* [Data records]
** Begin **
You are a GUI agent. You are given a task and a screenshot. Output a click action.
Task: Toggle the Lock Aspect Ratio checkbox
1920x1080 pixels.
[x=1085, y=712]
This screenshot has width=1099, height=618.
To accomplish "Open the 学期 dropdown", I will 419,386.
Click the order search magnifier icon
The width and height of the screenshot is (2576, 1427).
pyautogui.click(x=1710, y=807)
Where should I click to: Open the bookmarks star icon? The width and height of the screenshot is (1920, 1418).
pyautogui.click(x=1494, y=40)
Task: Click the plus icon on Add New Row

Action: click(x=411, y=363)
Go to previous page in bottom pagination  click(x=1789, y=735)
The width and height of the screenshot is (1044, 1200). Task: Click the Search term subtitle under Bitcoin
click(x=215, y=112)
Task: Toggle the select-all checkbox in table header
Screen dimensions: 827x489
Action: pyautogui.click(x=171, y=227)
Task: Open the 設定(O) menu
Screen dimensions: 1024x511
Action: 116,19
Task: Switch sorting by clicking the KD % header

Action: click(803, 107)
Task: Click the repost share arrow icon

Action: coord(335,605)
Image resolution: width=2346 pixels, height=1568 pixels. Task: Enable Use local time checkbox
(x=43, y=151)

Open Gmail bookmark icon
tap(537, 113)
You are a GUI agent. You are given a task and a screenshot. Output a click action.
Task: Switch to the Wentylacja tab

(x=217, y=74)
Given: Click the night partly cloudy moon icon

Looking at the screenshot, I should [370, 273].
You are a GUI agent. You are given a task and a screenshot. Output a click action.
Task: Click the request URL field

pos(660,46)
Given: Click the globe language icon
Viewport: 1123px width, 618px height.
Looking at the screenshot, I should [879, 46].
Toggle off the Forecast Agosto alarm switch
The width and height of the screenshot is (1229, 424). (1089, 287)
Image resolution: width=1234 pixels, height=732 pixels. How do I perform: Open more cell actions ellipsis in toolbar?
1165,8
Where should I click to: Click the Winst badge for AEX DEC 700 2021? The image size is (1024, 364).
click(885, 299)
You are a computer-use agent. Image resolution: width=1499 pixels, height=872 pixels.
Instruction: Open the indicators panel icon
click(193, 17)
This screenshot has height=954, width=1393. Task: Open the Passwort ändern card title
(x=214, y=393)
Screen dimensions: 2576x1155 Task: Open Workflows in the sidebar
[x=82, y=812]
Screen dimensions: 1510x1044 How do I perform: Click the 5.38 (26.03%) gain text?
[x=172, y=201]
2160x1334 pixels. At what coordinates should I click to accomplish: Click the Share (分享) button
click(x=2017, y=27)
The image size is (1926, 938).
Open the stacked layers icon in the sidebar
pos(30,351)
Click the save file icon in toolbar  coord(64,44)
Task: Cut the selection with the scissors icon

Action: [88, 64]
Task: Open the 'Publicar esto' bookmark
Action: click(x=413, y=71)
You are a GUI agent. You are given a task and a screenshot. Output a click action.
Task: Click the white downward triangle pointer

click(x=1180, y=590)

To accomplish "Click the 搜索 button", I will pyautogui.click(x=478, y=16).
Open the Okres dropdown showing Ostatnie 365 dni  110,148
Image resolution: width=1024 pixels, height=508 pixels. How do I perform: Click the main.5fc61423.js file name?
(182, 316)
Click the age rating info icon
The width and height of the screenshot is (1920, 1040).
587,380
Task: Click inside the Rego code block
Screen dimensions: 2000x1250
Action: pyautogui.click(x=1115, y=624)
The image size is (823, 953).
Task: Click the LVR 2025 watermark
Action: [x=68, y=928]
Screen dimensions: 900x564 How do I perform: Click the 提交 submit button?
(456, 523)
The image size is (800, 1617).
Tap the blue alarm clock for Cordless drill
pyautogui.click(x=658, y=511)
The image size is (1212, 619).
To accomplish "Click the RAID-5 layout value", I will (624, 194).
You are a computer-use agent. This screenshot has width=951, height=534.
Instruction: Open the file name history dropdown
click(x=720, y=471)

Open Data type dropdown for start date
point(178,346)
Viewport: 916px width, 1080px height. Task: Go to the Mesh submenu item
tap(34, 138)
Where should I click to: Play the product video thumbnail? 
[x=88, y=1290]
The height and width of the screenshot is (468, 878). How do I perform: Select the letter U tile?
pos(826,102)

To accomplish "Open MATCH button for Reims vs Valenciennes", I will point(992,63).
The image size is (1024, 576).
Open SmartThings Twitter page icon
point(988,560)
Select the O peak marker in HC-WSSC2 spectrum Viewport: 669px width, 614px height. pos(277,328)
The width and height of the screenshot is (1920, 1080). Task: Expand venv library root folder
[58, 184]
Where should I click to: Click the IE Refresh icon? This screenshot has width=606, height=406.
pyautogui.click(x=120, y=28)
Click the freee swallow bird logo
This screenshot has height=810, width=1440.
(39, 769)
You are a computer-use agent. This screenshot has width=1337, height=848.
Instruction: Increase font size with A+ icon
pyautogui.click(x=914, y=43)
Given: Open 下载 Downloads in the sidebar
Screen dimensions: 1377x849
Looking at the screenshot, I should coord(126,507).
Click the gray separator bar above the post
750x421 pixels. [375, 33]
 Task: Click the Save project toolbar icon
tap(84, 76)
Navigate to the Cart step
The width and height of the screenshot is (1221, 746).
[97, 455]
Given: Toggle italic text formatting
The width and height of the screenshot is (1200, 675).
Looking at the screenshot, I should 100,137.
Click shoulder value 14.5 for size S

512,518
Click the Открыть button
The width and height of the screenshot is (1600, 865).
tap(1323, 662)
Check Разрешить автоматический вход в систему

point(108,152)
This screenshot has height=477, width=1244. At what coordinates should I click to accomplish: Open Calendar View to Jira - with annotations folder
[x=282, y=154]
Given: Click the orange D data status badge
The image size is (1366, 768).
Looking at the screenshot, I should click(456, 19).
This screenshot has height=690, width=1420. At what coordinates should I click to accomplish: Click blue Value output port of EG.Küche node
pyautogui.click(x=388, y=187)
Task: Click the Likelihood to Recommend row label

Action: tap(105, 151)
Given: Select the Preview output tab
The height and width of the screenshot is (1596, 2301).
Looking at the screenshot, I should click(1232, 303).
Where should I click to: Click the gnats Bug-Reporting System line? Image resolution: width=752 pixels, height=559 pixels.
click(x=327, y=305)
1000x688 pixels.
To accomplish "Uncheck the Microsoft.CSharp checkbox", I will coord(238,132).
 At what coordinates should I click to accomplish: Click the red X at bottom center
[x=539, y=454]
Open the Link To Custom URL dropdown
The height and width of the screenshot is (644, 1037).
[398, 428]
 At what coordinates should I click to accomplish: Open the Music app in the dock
** End **
Take the listing lines from the one containing "Task: Switch sorting" through the one containing "tap(537, 113)", inclusive. Replace "icon" with "button" in them, change nothing else, and return only those lines.

Task: Switch sorting by clicking the KD % header

Action: click(803, 107)
Task: Click the repost share arrow button

Action: coord(335,605)
Image resolution: width=2346 pixels, height=1568 pixels. Task: Enable Use local time checkbox
(x=43, y=151)

Open Gmail bookmark button
tap(537, 113)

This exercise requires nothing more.